Creating lattice Hamiltoninans in multidimensional Floquet spaces
Driving a system with multiple incommensurate frequencies leads to Floquet lattices in multiple dimensions. Various lattice Hamiltonians can be implemented, including topologically non-trivial ones. The number of bands can be controlled by choosing appropriate building blocks -- two level systems will lead to two-band Hamiltonians, 3-level -- to 3 band, etc.
The distinguishing feature of such Floquet lattice Hamiltonians is that they are tilted, with the tilt potential $U(n_1, n_2, ...) = n_1\omega_1 + n_2\omega_2 + ...$. That has several consequences:
- the wave-functions are localized in the direction perpendicular to the hyperplane $U(n_1, n_2, ...) = const$.
- for weak drive the wavefunction will be localized on the lattice points closest to the hyperplanes. The lattice potential at these points is quasiperiodic.

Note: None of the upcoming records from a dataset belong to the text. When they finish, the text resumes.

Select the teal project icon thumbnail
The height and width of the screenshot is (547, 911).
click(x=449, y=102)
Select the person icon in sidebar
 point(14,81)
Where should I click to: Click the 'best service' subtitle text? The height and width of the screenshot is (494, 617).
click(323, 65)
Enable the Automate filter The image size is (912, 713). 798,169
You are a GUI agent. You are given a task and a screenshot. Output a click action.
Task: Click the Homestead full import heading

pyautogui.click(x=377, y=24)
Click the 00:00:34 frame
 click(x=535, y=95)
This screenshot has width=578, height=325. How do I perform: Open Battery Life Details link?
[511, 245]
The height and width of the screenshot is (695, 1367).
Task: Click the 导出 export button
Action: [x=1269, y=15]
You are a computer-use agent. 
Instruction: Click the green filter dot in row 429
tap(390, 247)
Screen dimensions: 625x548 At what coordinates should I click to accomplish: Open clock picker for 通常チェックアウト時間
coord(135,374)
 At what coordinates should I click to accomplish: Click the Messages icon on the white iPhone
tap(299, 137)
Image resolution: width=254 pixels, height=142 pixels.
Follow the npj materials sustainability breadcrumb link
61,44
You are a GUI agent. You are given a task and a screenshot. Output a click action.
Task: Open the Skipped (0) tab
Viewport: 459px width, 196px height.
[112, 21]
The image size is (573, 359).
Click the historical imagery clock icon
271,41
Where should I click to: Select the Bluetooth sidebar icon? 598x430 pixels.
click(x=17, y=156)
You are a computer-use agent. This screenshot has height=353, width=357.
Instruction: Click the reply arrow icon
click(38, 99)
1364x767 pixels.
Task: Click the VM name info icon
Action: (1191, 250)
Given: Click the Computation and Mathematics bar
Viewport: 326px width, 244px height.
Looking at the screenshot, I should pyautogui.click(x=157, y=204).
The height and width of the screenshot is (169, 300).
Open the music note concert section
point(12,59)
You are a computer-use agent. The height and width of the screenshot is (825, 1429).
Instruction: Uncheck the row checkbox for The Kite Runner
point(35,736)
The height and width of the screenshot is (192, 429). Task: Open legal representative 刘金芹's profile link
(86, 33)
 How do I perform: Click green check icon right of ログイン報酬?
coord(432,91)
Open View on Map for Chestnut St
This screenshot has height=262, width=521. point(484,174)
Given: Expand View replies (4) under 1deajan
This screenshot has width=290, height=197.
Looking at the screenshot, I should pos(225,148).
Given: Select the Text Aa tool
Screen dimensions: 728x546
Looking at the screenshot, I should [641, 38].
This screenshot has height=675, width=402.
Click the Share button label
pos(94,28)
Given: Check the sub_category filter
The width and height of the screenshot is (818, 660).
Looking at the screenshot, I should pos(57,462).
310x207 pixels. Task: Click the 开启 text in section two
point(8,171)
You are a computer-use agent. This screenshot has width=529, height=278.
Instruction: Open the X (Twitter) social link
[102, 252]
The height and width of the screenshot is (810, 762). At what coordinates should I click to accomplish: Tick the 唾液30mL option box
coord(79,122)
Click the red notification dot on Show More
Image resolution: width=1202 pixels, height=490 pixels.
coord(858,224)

- for strong drive, w.f. will be weakly confined, as if they are near a smooth edge of a sample
- if band structure is topologically non-trivial, every hyperplane is also a locus of topologically protected "edge-modes." For instance, in the case of two-dim Floquet space, there will be helical modes propagating along the lines $n_1\omega_1 + n_2\omega_2 = const$. Chiral propagation corresponds to preferential absorption of one frequency photon and emission of the other.
- Even when the drive frequencies are commensurate, the pumping between the modes persists, as can be directly verified by the transfered power calculation.